Years ago, I had a conversation with the late Peter Jennings about what happens next on camera:
Inevitably, a reporter confronts a survivor and asks: “How did you get through this terrible experience?” As often as not, a survivor replies: “I don’t know. I just prayed. Without God’s help, I don’t think I could have made it.”
What follows, explained Jennings, is an awkward silence.
“Then reporters ask another question that, even if they don’t come right out and say it, goes something like this: ‘Now that’s very nice. But what REALLY got you through this?’"
In other words, the person caught up in this panful event did not give the kind of answer that was being sought by the interviewer. Often, Jennings said, the person gives an answer that is rooted in religious faith -- a factor that many media superstars fail to take seriously.
But, just as often, the person who has experienced pain or some great lose gives a rather straightforward and dignified answer. At that point the interviewer asks another question that, for media critics, has come to live in infamy. If the person on camera continues to hold his or her emotional act together, then the interviewer starts asking, over and over, variations on this basic question: How. Do. You. Feel. Right. Now.

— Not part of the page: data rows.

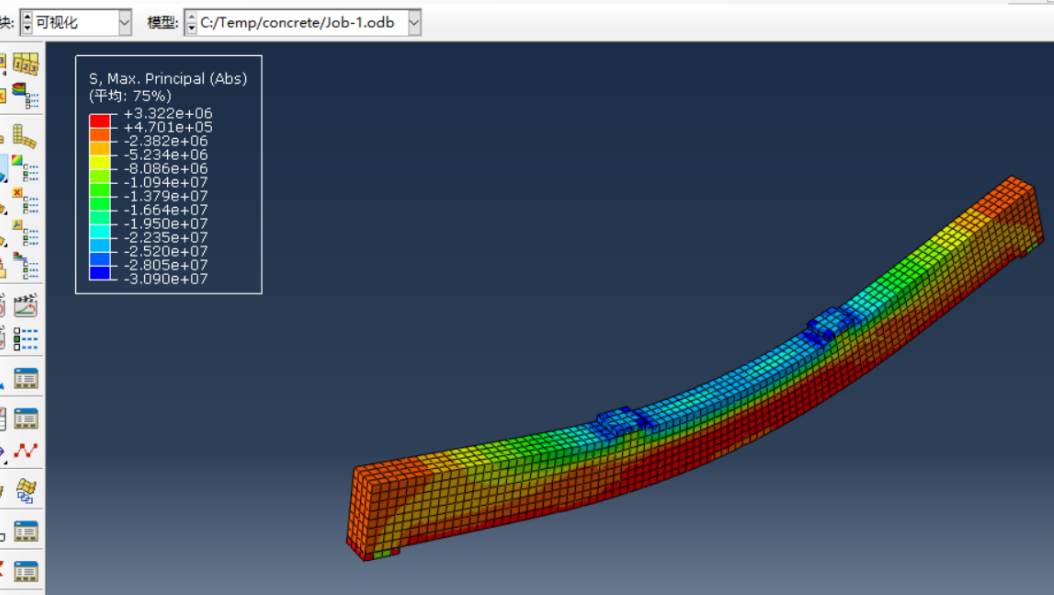Select the Plot Deformed Shape yellow beam icon
Screen dimensions: 1054x595
26,137
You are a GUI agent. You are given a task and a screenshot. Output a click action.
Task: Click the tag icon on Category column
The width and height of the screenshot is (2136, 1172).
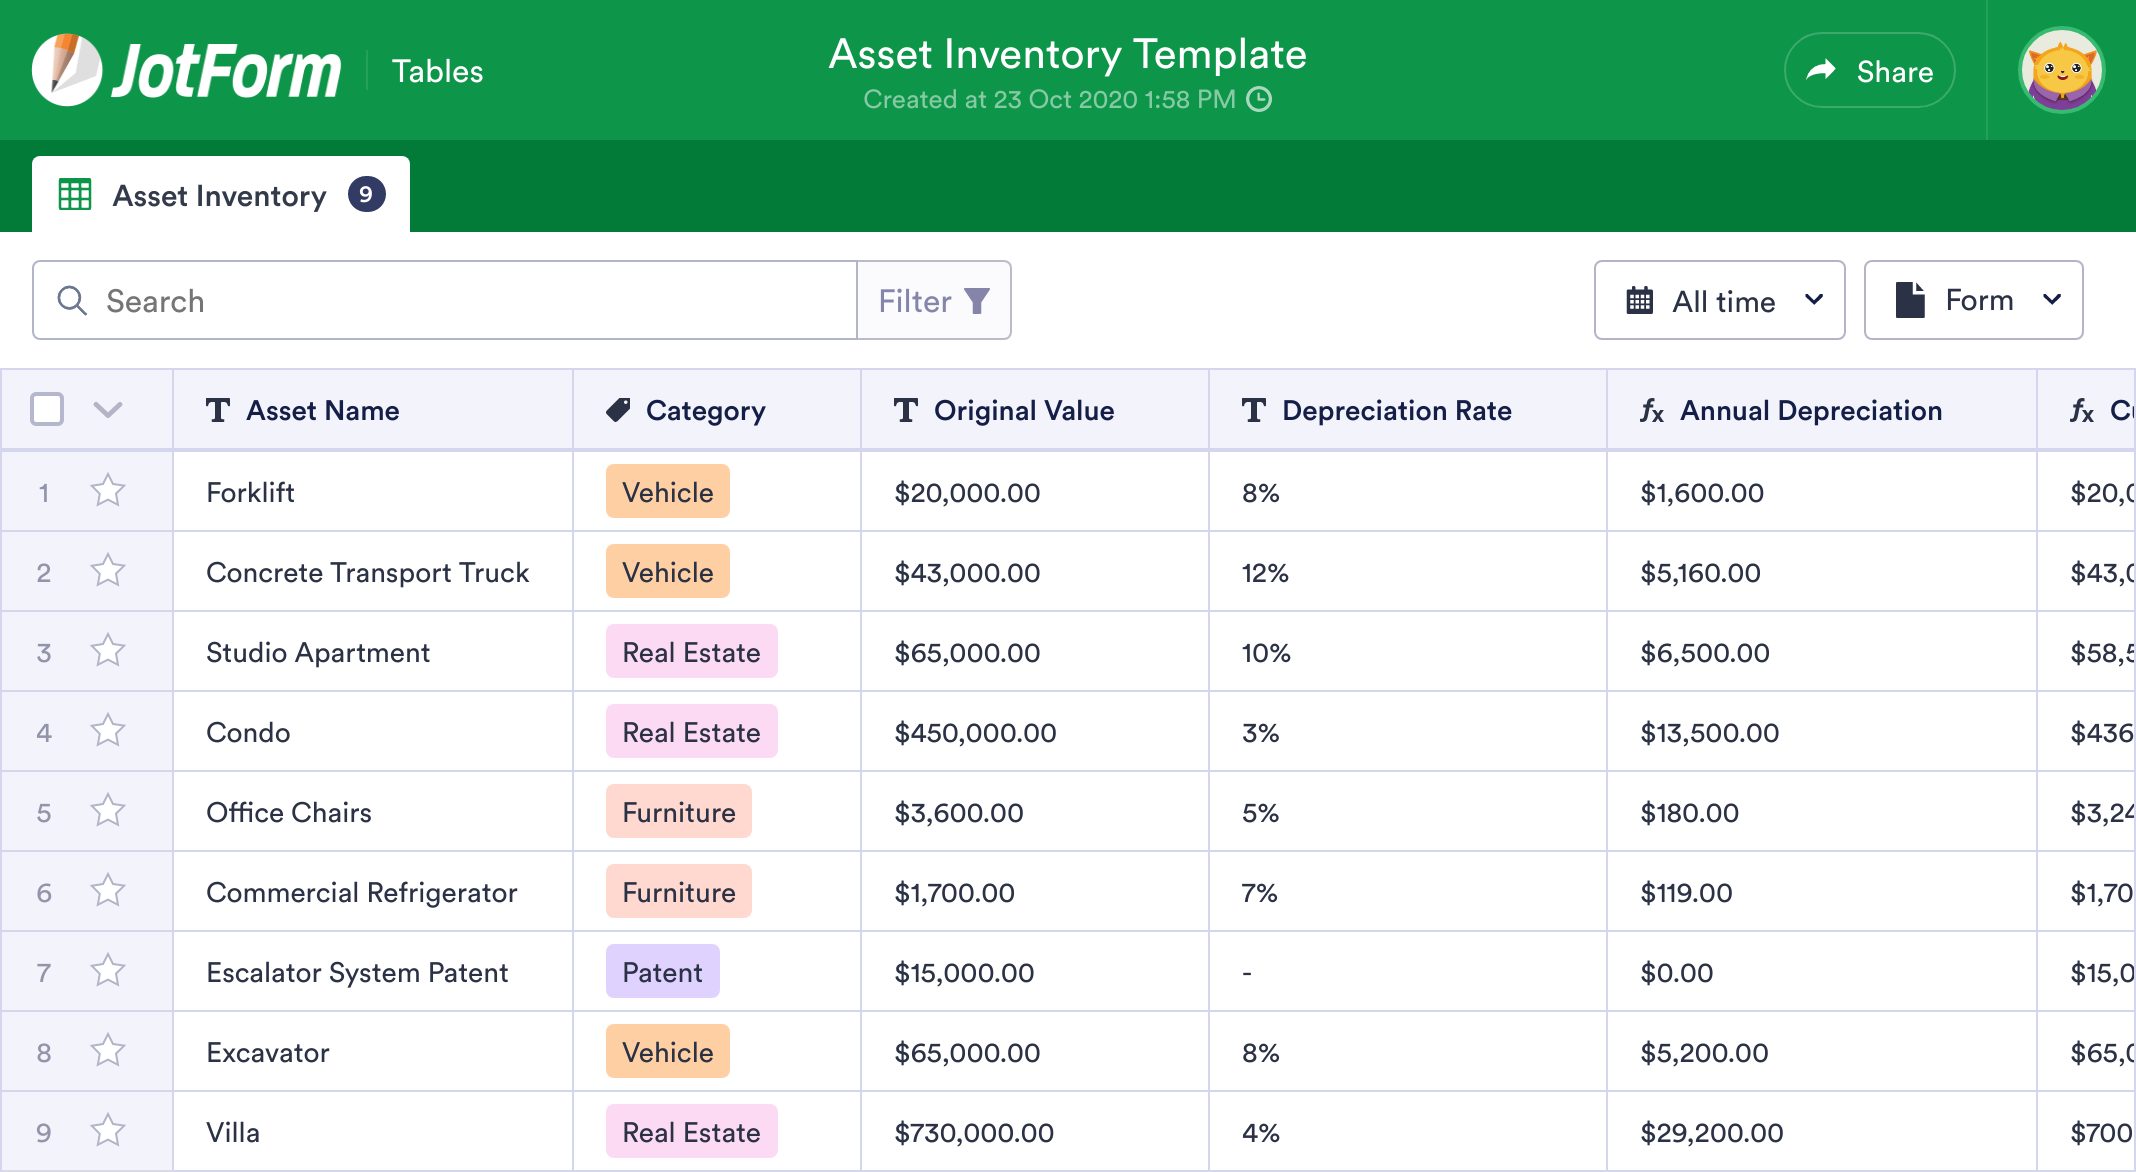pos(618,410)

That's what is being debated right now, of course, in all of the social-media chatter about the media ethics involved in the infamous interview (see the YouTube at the top of this post) with Olympics skier Bode Miller that was conducted by Chirstin Cooper of NBC Sports. At the heart of this grab-the-viewer scene, of course, is the lingering grief caused by the recent death of his 29-year-old brother, snowboarder Chelone "Chilly" Miller. Here's one transcript of the key moment in this on-air drama:
Miller: "This [medal] was a little different. I think, you know, my brother passing away -- I really wanted to come back here and race the way he sensed it. So this was a little different."

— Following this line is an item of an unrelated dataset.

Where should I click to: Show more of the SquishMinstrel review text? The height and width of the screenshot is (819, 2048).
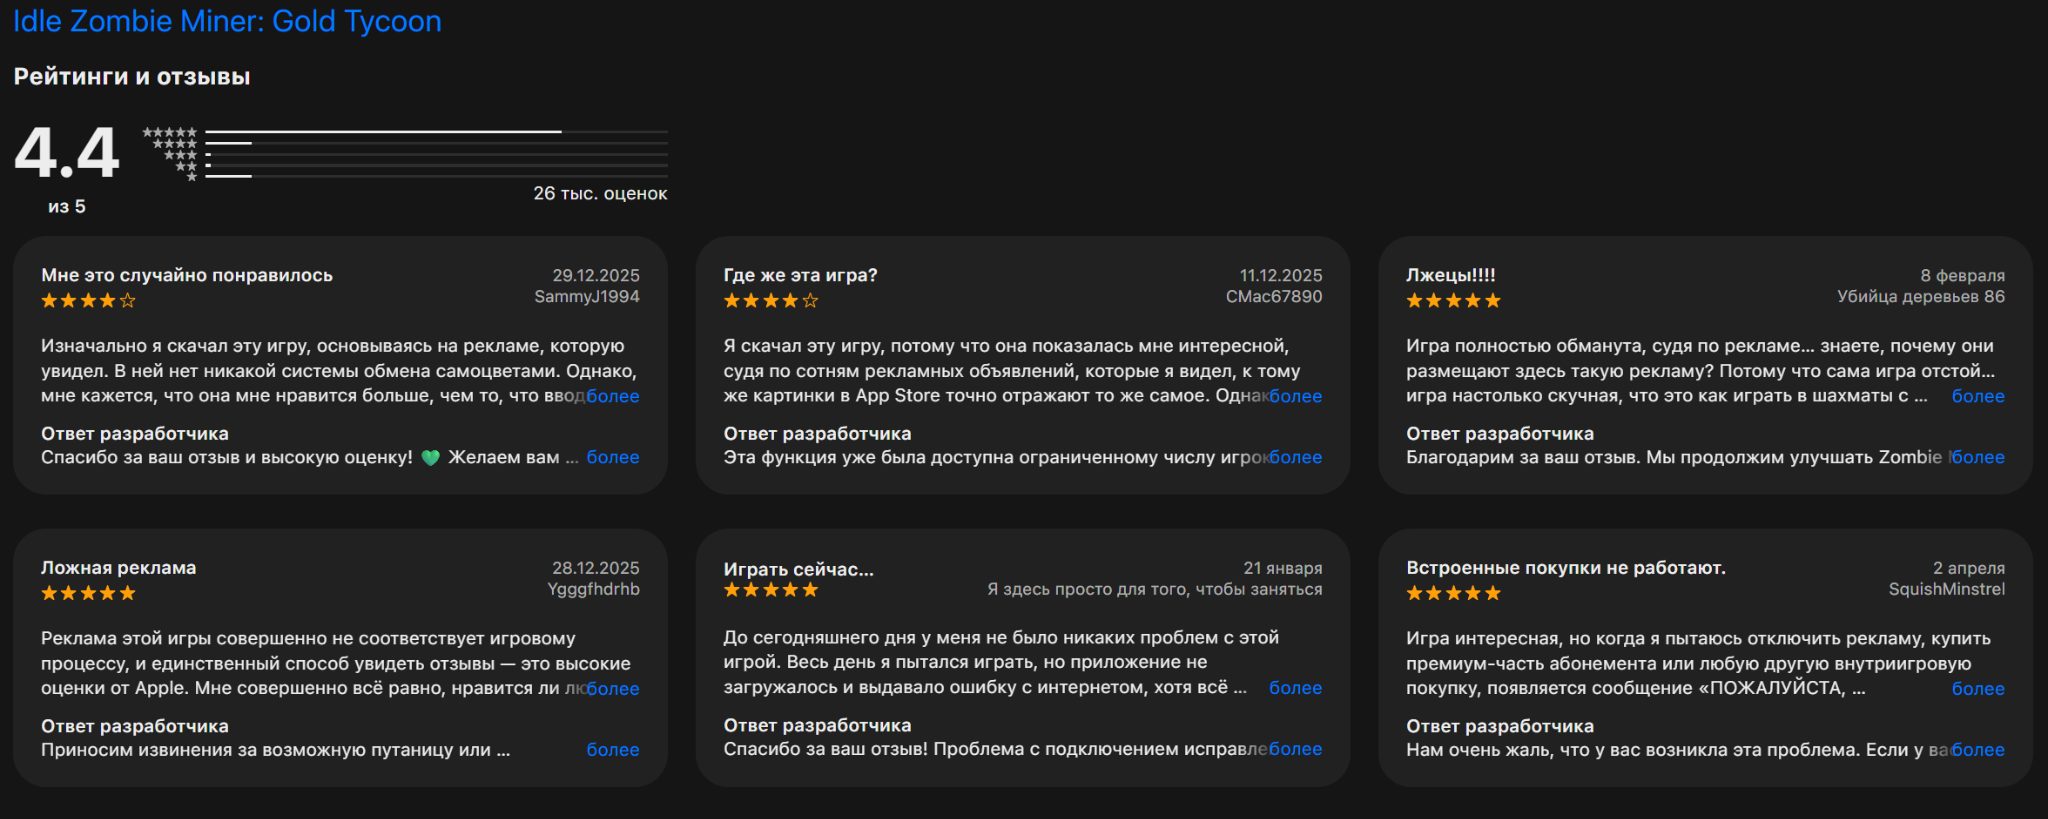pyautogui.click(x=1977, y=689)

Cooper: "Bode, you’re showing so much emotion down here, what's going through your mind?"
Miller: "A lot, obviously. Just a long struggle coming in here. Just a though year."

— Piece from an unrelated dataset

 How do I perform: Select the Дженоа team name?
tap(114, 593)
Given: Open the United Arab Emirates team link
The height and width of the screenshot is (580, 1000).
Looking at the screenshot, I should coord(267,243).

Cooper: "I know you wanted to be here with Chilly really experiencing these Games. How much does it mean to come with a great performance for him, or was it for him?"
[Miller began to cry.]
Miller: "It's just a tough year. I don't know if it's really for him. I just wanted to come here and, I don't know, I guess make myself proud."
Cooper: "When you're looking up in the sky at the start ... it just looks like you're talking to somebody, what's going on there?"
As I have already hinted, these push-for-tears questions tend, as a rule, to make me go rather crazy.
However, there is the chance that this is the rare case in which the interviewer was not only pushing for a tear-soaked TV visual, but for a quote that somehow involved (a) God, (b) the skier's brother, (c) heaven or (d) all of the above.
In other words, Cooper appears to have been going for the full Oprah.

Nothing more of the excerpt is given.